Ukraine arrests hackers trying to sell 100 million stolen accounts


The Ukrainian cyber police, in collaboration with investigators from the national police (ГУНП), have arrested three individuals who are accused of hijacking over 100 million emails and Instagram accounts worldwide.

The three suspects, aged between 20 and 40, used specialized software to brute-force account passwords and then steal them.

Brute force is the means of guessing account passwords through an automated trial-and-error process that has computers try many possible combinations until the correct one is found.

This method’s success relies on the available computational power in relation to the password length and complexity of the targeted account.

The arrested cybercriminals monetized their illicit activities by selling access to compromised accounts to various fraud groups on the darknet.

The buyers then used their access to these accounts to message the victims’ contacts, requesting them to transfer money under false pretenses.

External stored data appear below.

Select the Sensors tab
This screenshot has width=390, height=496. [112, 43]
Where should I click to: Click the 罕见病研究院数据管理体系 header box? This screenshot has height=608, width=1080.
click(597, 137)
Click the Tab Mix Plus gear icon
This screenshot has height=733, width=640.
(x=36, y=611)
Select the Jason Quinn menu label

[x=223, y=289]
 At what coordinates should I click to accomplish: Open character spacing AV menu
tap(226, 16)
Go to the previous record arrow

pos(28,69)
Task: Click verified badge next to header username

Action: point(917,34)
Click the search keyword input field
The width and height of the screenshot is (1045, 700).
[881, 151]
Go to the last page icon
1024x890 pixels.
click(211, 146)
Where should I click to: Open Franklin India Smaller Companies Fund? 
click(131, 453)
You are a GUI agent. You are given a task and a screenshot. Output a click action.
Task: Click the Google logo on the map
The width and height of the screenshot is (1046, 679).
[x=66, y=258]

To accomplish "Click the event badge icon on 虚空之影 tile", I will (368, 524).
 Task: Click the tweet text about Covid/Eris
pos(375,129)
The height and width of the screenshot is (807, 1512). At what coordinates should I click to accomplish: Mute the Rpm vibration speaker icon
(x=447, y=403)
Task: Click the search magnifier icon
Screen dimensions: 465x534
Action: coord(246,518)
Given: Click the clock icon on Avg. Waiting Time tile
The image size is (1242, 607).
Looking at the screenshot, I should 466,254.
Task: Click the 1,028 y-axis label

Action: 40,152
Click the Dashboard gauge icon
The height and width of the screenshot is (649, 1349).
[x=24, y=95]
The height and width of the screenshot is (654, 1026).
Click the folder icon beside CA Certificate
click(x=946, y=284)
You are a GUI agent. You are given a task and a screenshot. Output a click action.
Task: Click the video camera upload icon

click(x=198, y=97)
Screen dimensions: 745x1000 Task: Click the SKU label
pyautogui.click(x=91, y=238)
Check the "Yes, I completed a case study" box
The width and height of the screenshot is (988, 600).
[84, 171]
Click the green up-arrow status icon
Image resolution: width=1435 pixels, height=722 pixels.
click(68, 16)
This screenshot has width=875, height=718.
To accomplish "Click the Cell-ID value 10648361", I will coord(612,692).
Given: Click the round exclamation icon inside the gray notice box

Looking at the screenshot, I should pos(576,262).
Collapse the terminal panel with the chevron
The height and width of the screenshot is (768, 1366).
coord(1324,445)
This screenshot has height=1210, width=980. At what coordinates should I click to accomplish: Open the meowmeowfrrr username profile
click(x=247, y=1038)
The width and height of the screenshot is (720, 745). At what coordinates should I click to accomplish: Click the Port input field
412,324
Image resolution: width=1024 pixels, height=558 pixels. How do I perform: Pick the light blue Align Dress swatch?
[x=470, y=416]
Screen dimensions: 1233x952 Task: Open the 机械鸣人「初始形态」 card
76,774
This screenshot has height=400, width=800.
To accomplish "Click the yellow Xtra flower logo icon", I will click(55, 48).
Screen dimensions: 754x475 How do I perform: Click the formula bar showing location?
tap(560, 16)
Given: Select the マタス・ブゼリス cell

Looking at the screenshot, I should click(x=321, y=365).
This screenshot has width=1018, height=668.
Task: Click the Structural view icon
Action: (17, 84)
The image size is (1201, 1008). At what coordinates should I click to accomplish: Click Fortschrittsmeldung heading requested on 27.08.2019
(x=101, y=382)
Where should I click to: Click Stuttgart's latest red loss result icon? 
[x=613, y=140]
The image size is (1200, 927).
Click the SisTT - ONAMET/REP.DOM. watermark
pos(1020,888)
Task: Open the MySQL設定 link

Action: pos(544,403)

The police announcement says the threat group was spread in various regions of Ukraine and operated under an organized structure in which the leader distributed work tasks to other members.

The law enforcement operatives executed seven searches in multiple cities, during which they seized 70 computers and IT equipment, 14 mobile phones, bank cards, and cash.

The three apprehended individuals are charged with unauthorized interference in information systems and networks, which is punishable by up to 15 years in prison under Ukrainian law.

In addition to this, the police have launched a parallel investigation into the potential collaboration of the cybercrime group with foreign entities, specifically for using select stolen accounts to the benefit of Russian interests.

Apart from using unique and strong/long passwords to secure your online accounts from hijacking, it is also recommended to activate multi-factor authentication (MFA) whenever the option is available.

MFA adds another defense layer that prevents account takeovers even when attackers possess the correct credentials for the target’s account.